I am new to RapidMiner and would like to perform labeling on a 'Long Description' column using a CSV file. I will be working with 2 columns mainly, 'Long Description' and 'Label'. The 'Label' is applied based on the 'Long Description' value. I have 1000 rows out of which 80% of 'Label' values are already applied as a training set. I wish to populate the remaining 20% 'Label' values using the 'Long Description' value.

All Label Values - 

Cancellation
Price Increase
Normal Payment
Payoff
Price Decrease
Installer Installation Issue
Past Due Payment
Change Order
Incentive Payment
Assumption
Completion Certificate
Interest
Referral

Example -

Long Description - Please review change order in installation phase - loan amount increasing from USD 21;851.00 to USD 24;501.00
Label - Price Increase

Long Description - Cancellation request with SPV Assignment

Label - Cancellation

How should I proceed with this using RapidMiner and what should be the steps to perform the same?

 

Thanks

Best Answer

  • Telcontar120
    Telcontar120 New Altair Community Member
    Answer ✓

    You should search the forums for some of the threads on text mining, you will find a lot of helpful information there.  This is a classic classification problem.  You'll use your "long description" as the text, process and tokenize it, and then use the resulting word vectors to predict the label.

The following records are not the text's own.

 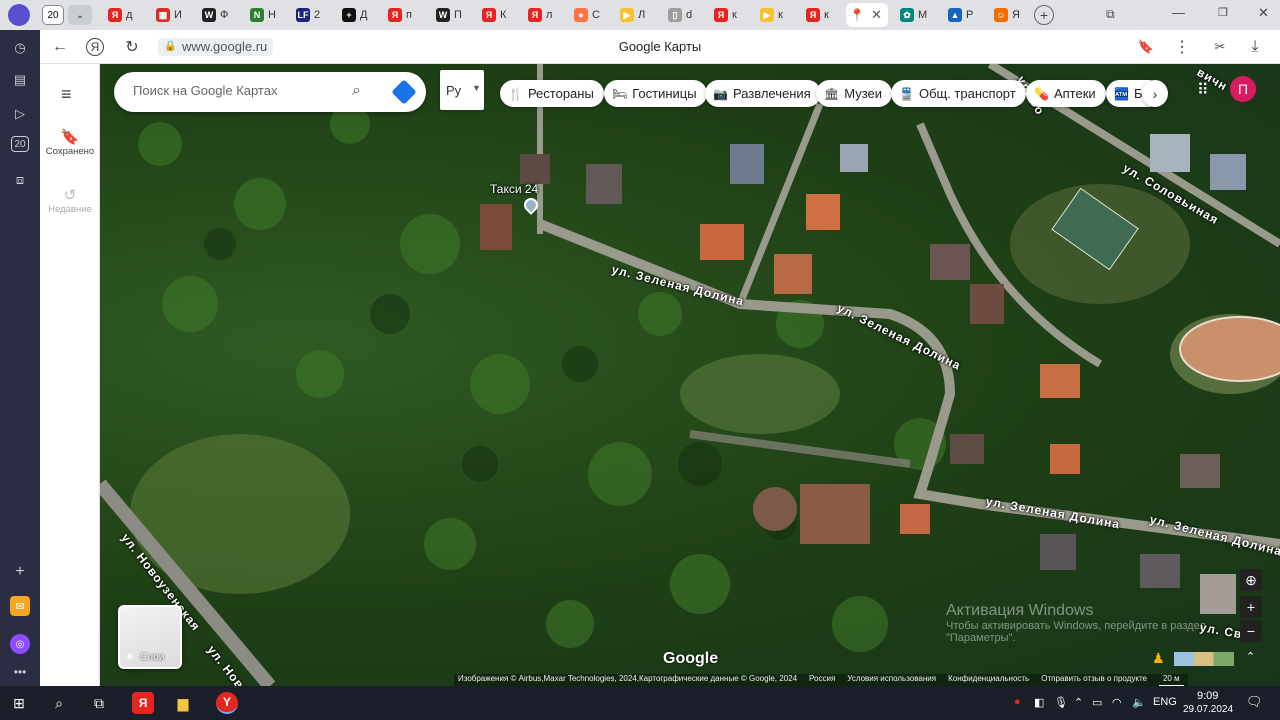 What do you see at coordinates (772, 15) in the screenshot?
I see `tab: ▶ к` at bounding box center [772, 15].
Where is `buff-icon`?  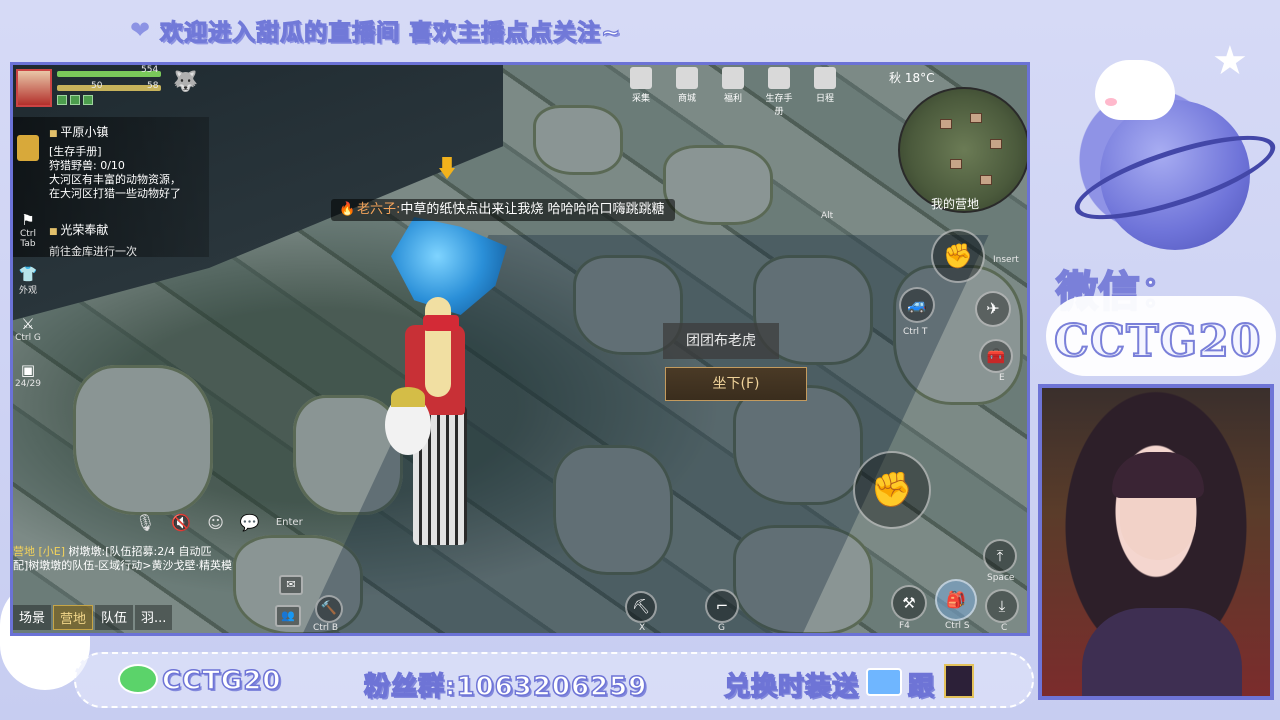 buff-icon is located at coordinates (75, 100).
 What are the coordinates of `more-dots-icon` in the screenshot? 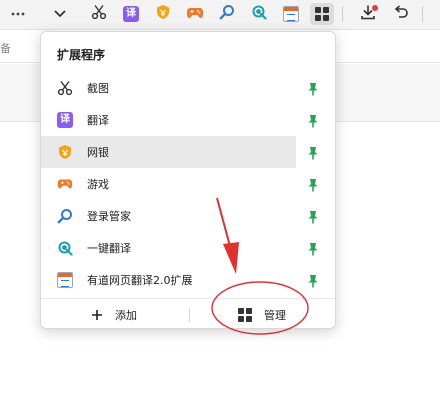 It's located at (18, 14).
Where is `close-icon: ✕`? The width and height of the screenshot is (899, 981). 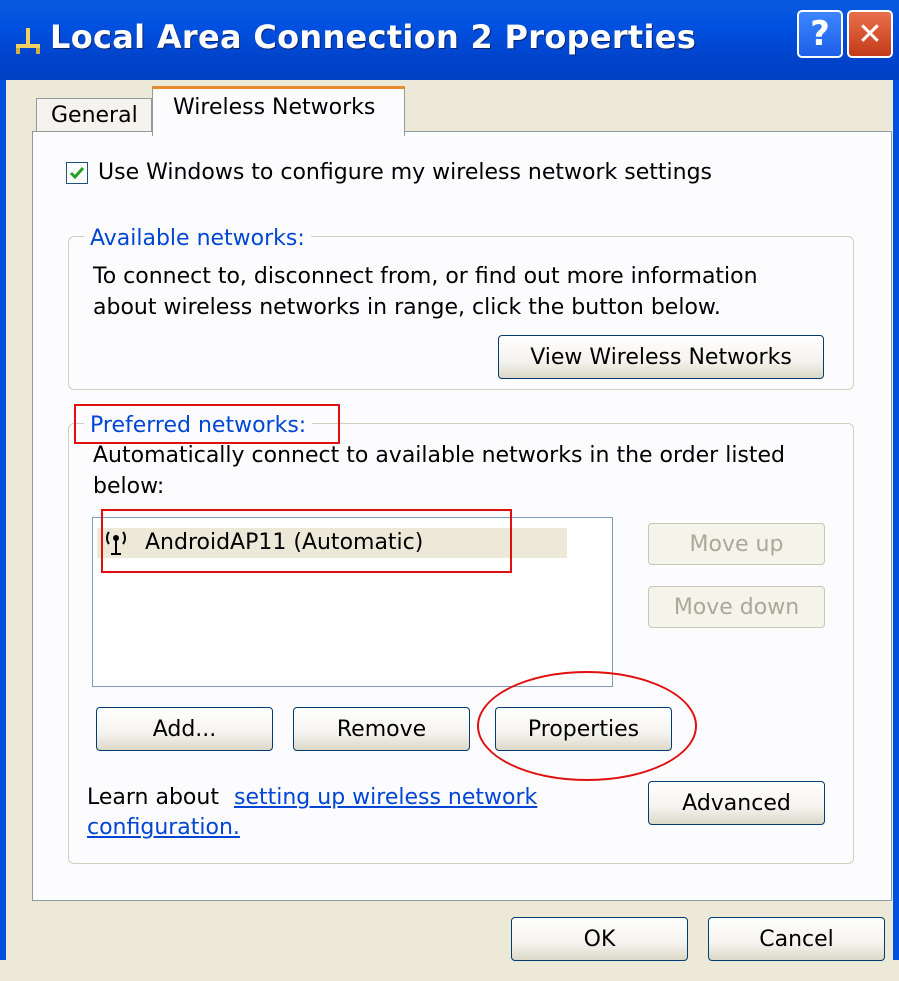 close-icon: ✕ is located at coordinates (870, 34).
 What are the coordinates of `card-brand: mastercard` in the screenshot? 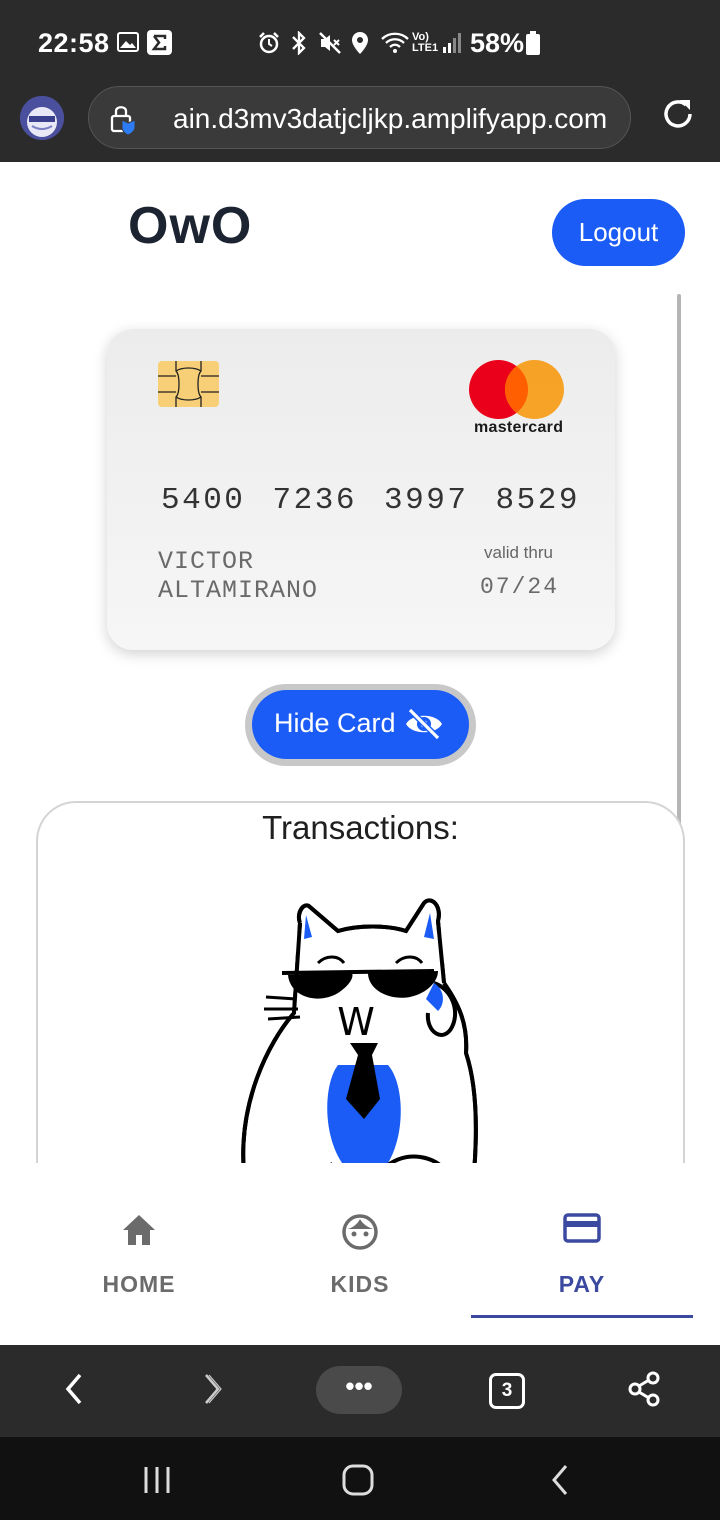 It's located at (519, 428).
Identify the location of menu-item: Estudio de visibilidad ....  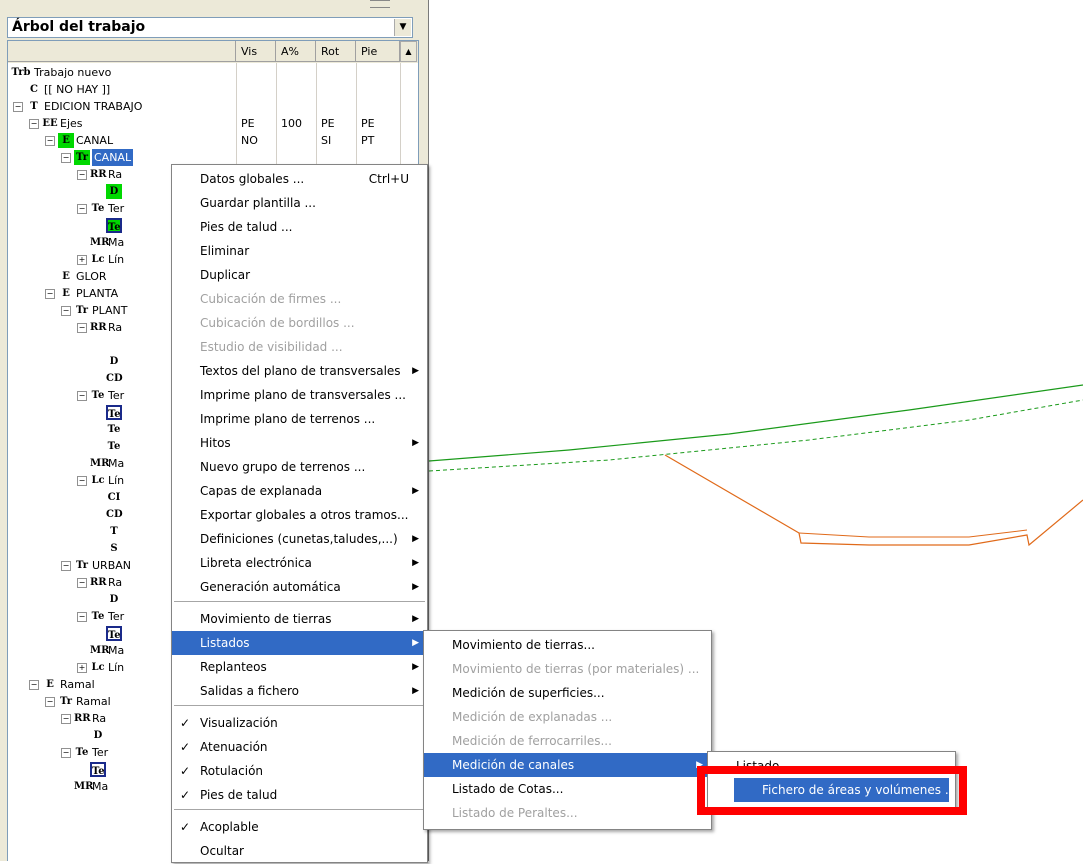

    However, you may find that you need to consolidate labels.  You have a lot of distinct values, and classification problems increase in complexity when you have have a lot of potential individual label values to predict.  So you may find better success by grouping some of the existing labels together into larger categories.  That's something that you will need to play around with manually, there's not an easy way to automate that in RapidMiner.

     

     

Answers

  • Telcontar120
    Telcontar120 New Altair Community Member
    Answer ✓

    You should search the forums for some of the threads on text mining, you will find a lot of helpful information there.  This is a classic classification problem.  You'll use your "long description" as the text, process and tokenize it, and then use the resulting word vectors to predict the label.

    However, you may find that you need to consolidate labels.  You have a lot of distinct values, and classification problems increase in complexity when you have have a lot of potential individual label values to predict.  So you may find better success by grouping some of the existing labels together into larger categories.  That's something that you will need to play around with manually, there's not an easy way to automate that in RapidMiner.